───── Getoonde tekst
Het verloop van de procedure blijkt uit:
- het tussenvonnis van 8 november 2023, waarbij een mondelinge behandeling is bepaald,
- de nagezonden productie 20 aan de zijde van [eiser] ,
- de nagezonden producties 12 t/m 19 aan de zijde van [gedaagden] ,
- het proces-verbaal van de plaatsopneming van 26 februari 2024,
- het proces-verbaal van de mondelinge behandeling van 26 februari 2024 en de daarbij overgelegde spreekaantekeningen van [eiser] en [gedaagden]
1.2.
Ten slotte is bepaald dat er een vonnis zal worden uitgesproken.

2.De beoordeling

de kern van de zaak
2.1.
──────────
───── Oefenmateriaal
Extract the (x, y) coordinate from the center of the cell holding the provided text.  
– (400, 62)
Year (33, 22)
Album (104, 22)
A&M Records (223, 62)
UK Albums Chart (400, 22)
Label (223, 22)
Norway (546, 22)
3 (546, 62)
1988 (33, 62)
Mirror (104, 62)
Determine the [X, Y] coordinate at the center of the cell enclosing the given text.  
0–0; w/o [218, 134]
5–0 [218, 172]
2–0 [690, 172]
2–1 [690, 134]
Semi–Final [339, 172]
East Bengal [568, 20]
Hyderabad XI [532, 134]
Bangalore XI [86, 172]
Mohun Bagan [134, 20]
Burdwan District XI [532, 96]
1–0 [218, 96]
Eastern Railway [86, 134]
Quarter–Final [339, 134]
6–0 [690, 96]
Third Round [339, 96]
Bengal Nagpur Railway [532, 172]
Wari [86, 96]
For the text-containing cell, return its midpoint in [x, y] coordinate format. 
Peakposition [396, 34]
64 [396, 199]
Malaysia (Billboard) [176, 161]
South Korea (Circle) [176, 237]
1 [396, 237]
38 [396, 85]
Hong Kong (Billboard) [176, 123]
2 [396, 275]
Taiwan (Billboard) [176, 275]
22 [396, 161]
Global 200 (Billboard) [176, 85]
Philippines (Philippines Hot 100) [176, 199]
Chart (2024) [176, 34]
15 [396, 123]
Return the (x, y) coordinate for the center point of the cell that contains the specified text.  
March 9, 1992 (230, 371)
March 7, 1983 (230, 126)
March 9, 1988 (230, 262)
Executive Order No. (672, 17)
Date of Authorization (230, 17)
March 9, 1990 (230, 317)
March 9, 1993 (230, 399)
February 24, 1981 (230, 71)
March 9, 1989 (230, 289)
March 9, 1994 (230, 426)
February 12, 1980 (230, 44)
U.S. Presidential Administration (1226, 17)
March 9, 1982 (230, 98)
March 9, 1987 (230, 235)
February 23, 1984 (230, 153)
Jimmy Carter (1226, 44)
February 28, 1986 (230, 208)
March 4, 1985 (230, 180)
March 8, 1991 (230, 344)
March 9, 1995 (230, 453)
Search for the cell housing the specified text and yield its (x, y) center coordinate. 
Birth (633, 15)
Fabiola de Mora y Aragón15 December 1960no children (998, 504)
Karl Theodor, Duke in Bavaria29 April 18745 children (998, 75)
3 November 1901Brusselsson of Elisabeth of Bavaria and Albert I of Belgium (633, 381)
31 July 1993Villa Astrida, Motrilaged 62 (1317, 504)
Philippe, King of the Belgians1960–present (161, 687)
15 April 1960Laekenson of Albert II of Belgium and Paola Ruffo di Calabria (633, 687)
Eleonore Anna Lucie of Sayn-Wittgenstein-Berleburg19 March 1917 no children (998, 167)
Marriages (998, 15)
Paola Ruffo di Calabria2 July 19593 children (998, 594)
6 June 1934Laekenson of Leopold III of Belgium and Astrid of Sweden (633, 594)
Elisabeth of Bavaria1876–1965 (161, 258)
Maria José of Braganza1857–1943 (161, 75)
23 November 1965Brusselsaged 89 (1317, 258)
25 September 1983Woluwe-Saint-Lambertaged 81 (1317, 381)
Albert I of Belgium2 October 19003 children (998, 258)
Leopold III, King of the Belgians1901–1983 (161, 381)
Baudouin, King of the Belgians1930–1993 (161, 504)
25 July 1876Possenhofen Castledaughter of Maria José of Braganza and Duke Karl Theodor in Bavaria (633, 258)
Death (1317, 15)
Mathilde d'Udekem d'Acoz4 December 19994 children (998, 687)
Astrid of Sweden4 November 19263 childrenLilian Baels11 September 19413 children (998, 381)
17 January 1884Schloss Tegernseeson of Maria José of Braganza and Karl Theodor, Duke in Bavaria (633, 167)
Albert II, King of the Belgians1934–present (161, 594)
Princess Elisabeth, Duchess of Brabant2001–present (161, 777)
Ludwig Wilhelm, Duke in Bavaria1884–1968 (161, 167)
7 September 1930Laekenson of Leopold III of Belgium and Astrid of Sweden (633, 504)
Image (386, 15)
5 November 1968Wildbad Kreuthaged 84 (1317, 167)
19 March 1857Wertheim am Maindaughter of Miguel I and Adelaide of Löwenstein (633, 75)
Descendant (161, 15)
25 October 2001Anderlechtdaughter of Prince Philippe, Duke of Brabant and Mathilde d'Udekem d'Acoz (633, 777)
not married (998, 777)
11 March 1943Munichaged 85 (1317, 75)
──────────
▶ [Wat wordt gevraagd]:
**1.** Schrijf de tekst over het procesverloop volledig en woord voor woord over.
**2.** Vervang in de lijst "Eastern Railway" door "Western Railway" en laat verder alles ongewijzigd. Geef alleen de regels van het begin van de lijst tot en met de regel met "1 [396, 237]" terug.
De tekst over het procesverloop en de lijst hangen niet met elkaar samen.

▶ [Antwoorden per opdracht]:
**1.**
Het verloop van de procedure blijkt uit:
- het tussenvonnis van 8 november 2023, waarbij een mondelinge behandeling is bepaald,
- de nagezonden productie 20 aan de zijde van [eiser] ,
- de nagezonden producties 12 t/m 19 aan de zijde van [gedaagden] ,
- het proces-verbaal van de plaatsopneming van 26 februari 2024,
- het proces-verbaal van de mondelinge behandeling van 26 februari 2024 en de daarbij overgelegde spreekaantekeningen van [eiser] en [gedaagden]
1.2.
Ten slotte is bepaald dat er een vonnis zal worden uitgesproken.

2.De beoordeling

de kern van de zaak
2.1.

**2.**
Extract the (x, y) coordinate from the center of the cell holding the provided text.  
– (400, 62)
Year (33, 22)
Album (104, 22)
A&M Records (223, 62)
UK Albums Chart (400, 22)
Label (223, 22)
Norway (546, 22)
3 (546, 62)
1988 (33, 62)
Mirror (104, 62)
Determine the [X, Y] coordinate at the center of the cell enclosing the given text.  
0–0; w/o [218, 134]
5–0 [218, 172]
2–0 [690, 172]
2–1 [690, 134]
Semi–Final [339, 172]
East Bengal [568, 20]
Hyderabad XI [532, 134]
Bangalore XI [86, 172]
Mohun Bagan [134, 20]
Burdwan District XI [532, 96]
1–0 [218, 96]
Western Railway [86, 134]
Quarter–Final [339, 134]
6–0 [690, 96]
Third Round [339, 96]
Bengal Nagpur Railway [532, 172]
Wari [86, 96]
For the text-containing cell, return its midpoint in [x, y] coordinate format. 
Peakposition [396, 34]
64 [396, 199]
Malaysia (Billboard) [176, 161]
South Korea (Circle) [176, 237]
1 [396, 237]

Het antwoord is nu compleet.